There is a gauge on the section below which gives an accurate level, however this requires you to run that section in order to see it. It is much easier to see the level at Newbridge before driving to the get in. This gauge is known as the slab, on the river left at the "put-in" for the "loop" section.

- Low: from the lowest point of the slab; if the water is not up to the top edge, the water level conditions are low. Starts as a technical Grade 3, and works up to a low Grade 4.
- Medium: on or close to the edge is deemed medium water. Mainly Grade 4.
- High: when the slab is covered high water conditions apply. Grade 4+, with the last few kilometres pushing up to Grade 5.
- Spate: on the steps leading down to the water's edge is spate conditions. Later sections are a serious Grade 5+ undertaking.

=== Access point ===
The river East Dart runs through the car park, and access to the river can be made from here. The best "put in" is to walk out of the car park, over the road, and then down to the river's edge just downstream of the road bridge, just upstream from Dartmeet.

=== Notable rapids ===
The Upper Dart section has an easier run in and run out of the main section of rapids in the middle of the run. Within this middle section there are a number of features on the Upper Dart, only notable rapids are mentioned here. These are referred to in English White Water by the British Canoe Union.

==== Boulder Garden ====
The first significant steep rapid made up of numerous boulders. The entry is straight forward, and the twisting path makes for the first Class IV whitewater, where a long pool Eagle Flats awaits below.

==== Lucky Tor ====
An island divides the flow, with a long boulder garden down the left, and easy rapids to a steeper exit on the right. Towards the end of the island, the two channels join to make a steep exit into a bedrock feature.

==== Broad Ledge ====
After a long straight, the river bends river and drops over 3 wide bedrock ledges, that at low and medium flows is straight forward, and the water level increases, more significant stoppers form on each of the ledges.

==== Mad Mile ====
A series of river wide ledges and slides, with a large pool, Mel Pool, halfway down. Much easier in low water, but at high levels many stoppers are powerful and hold swimmers. Sneak routes exist, and should be used. A series of ledges from Broadledge, finish in a diagonal ramp at Mel Pool, where in high water makes for a huge cushion wave and the centre of difficulties when in flood. Mel Pool Steps, has a number of routes, with the a series of small slides that leads to easier water. This section also belies its name – it's closer to half a mile.
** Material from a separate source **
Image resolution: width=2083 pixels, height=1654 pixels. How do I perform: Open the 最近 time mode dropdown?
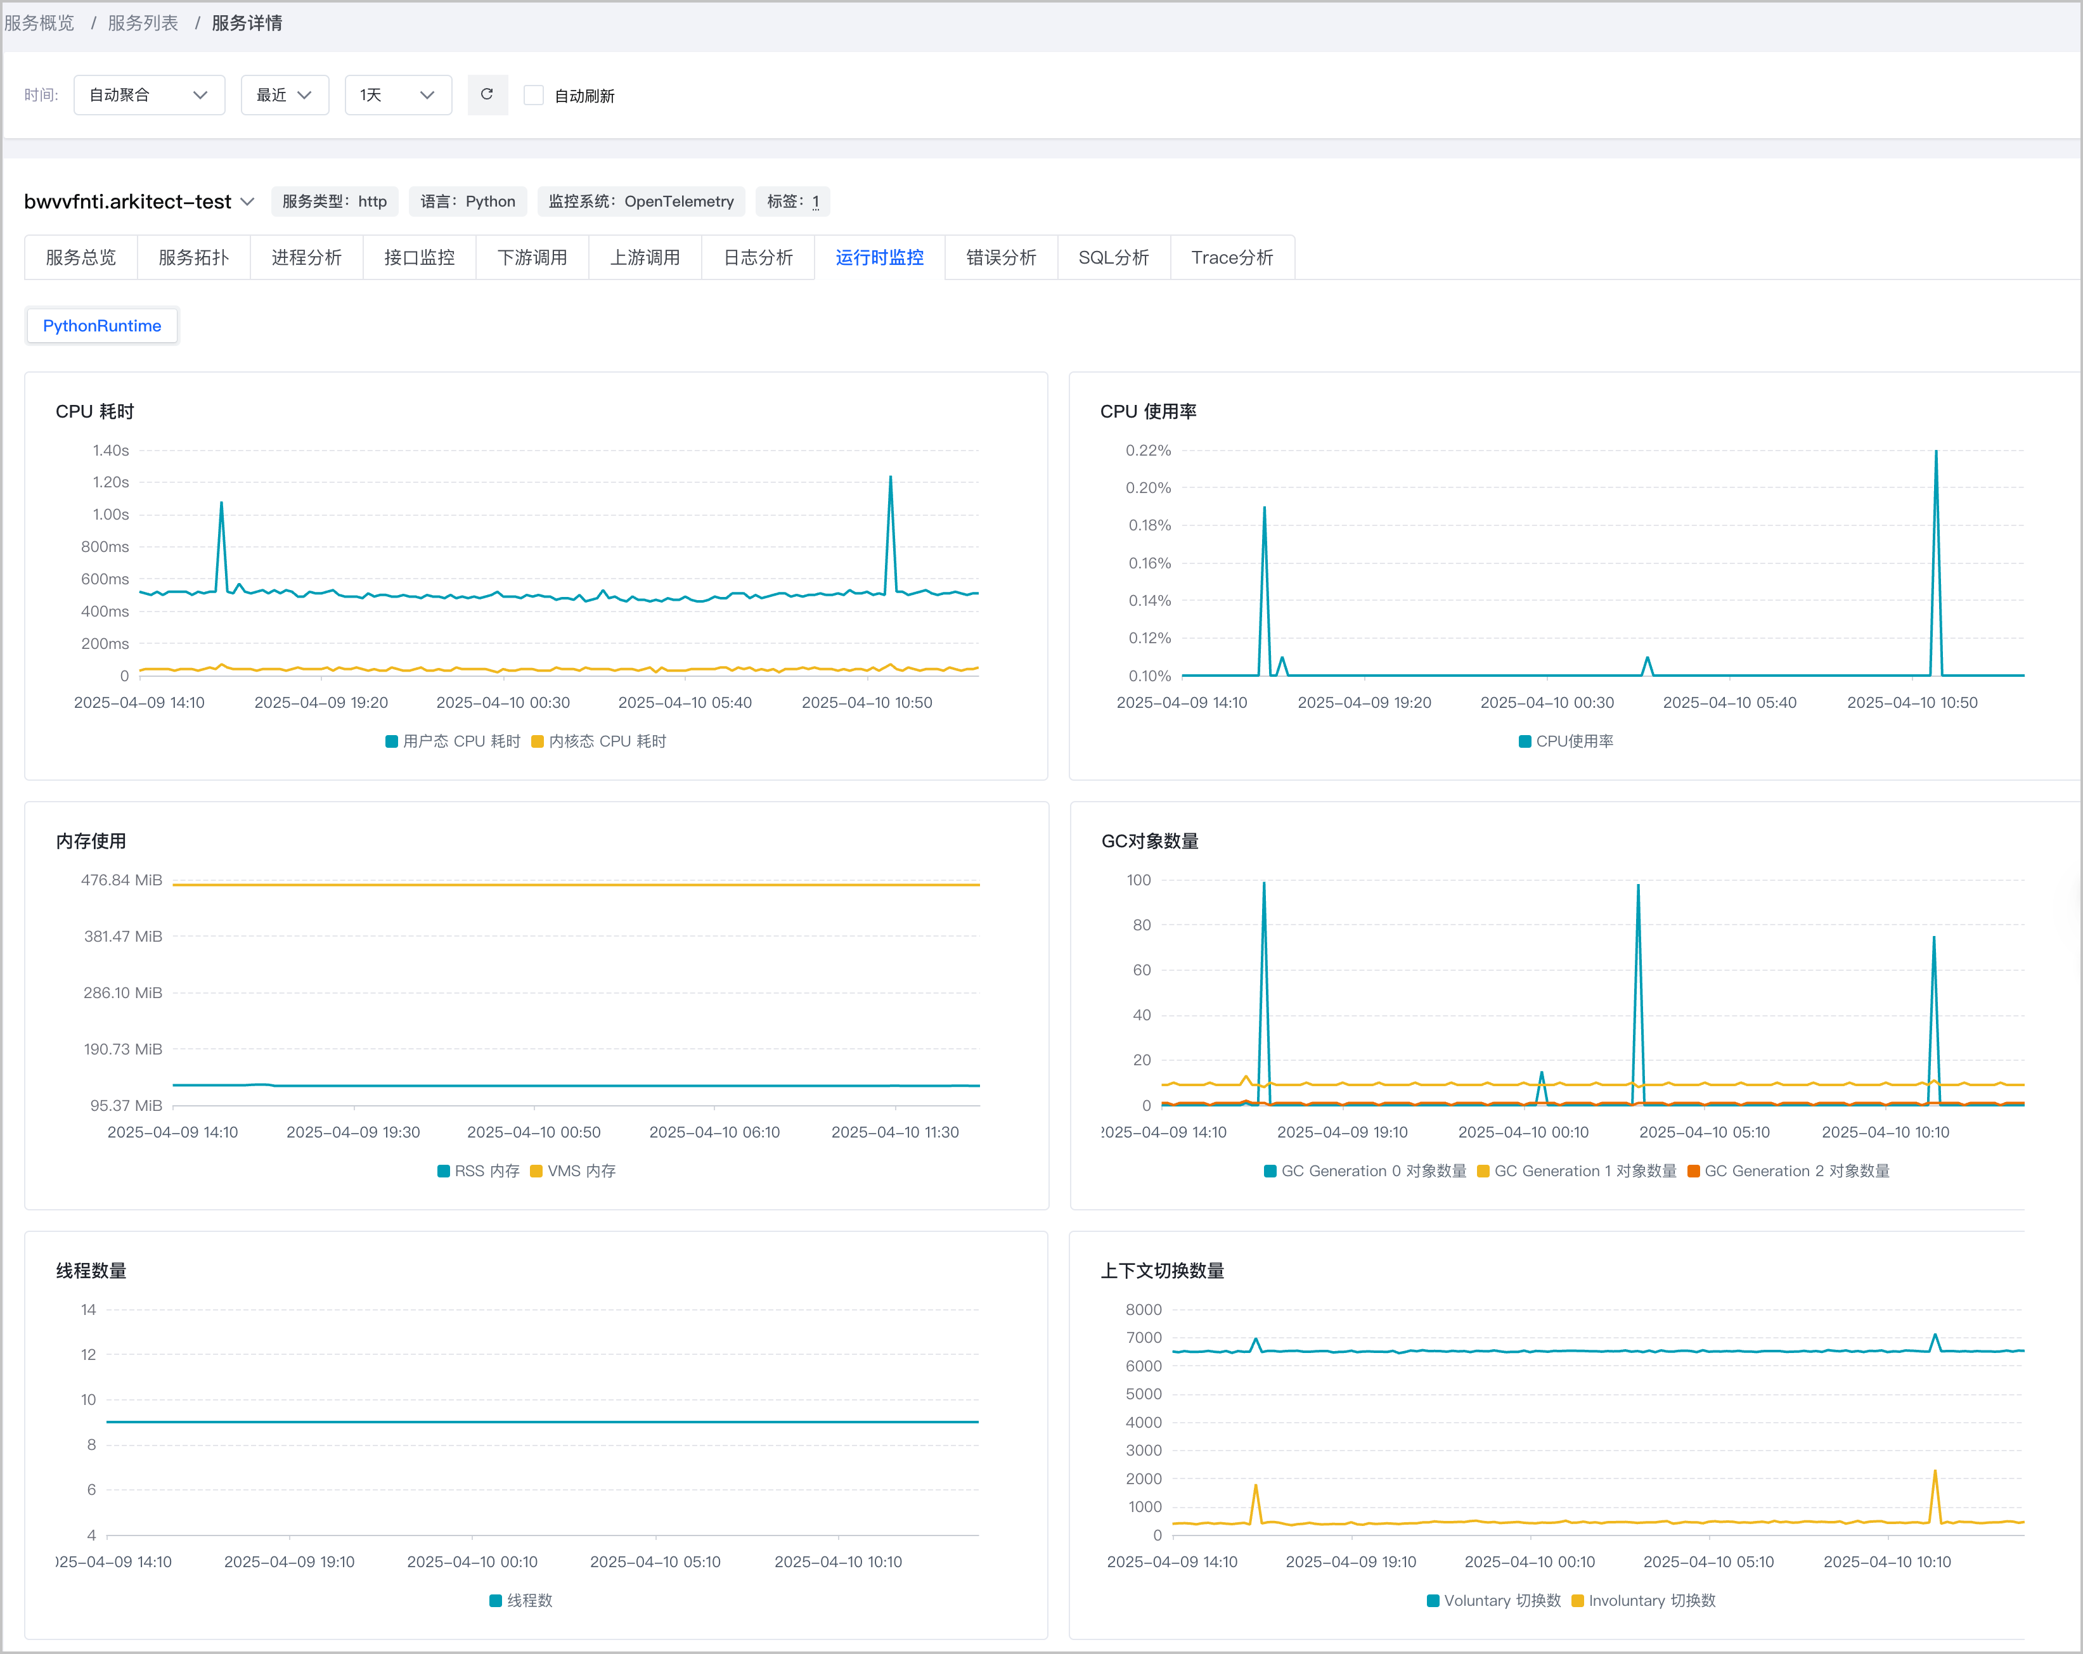(284, 95)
==== Euthanasia Falls ====
A diagonal drop with cushion wave, chunky stopper, large rocks with the water funnelled between them. A chicken chute exists at certain levels.

==== Sharrah's Pool or Pandora's Box or Surprise Surprise ====
Complex rocky set of drops, complete with siphons. River left section has a slot, middle section has rocks with a high possibility of pinning. More dangerous at lower water levels, at high levels it can wash out.

=== Egress point ===
Newbridge is the official BCU egress point.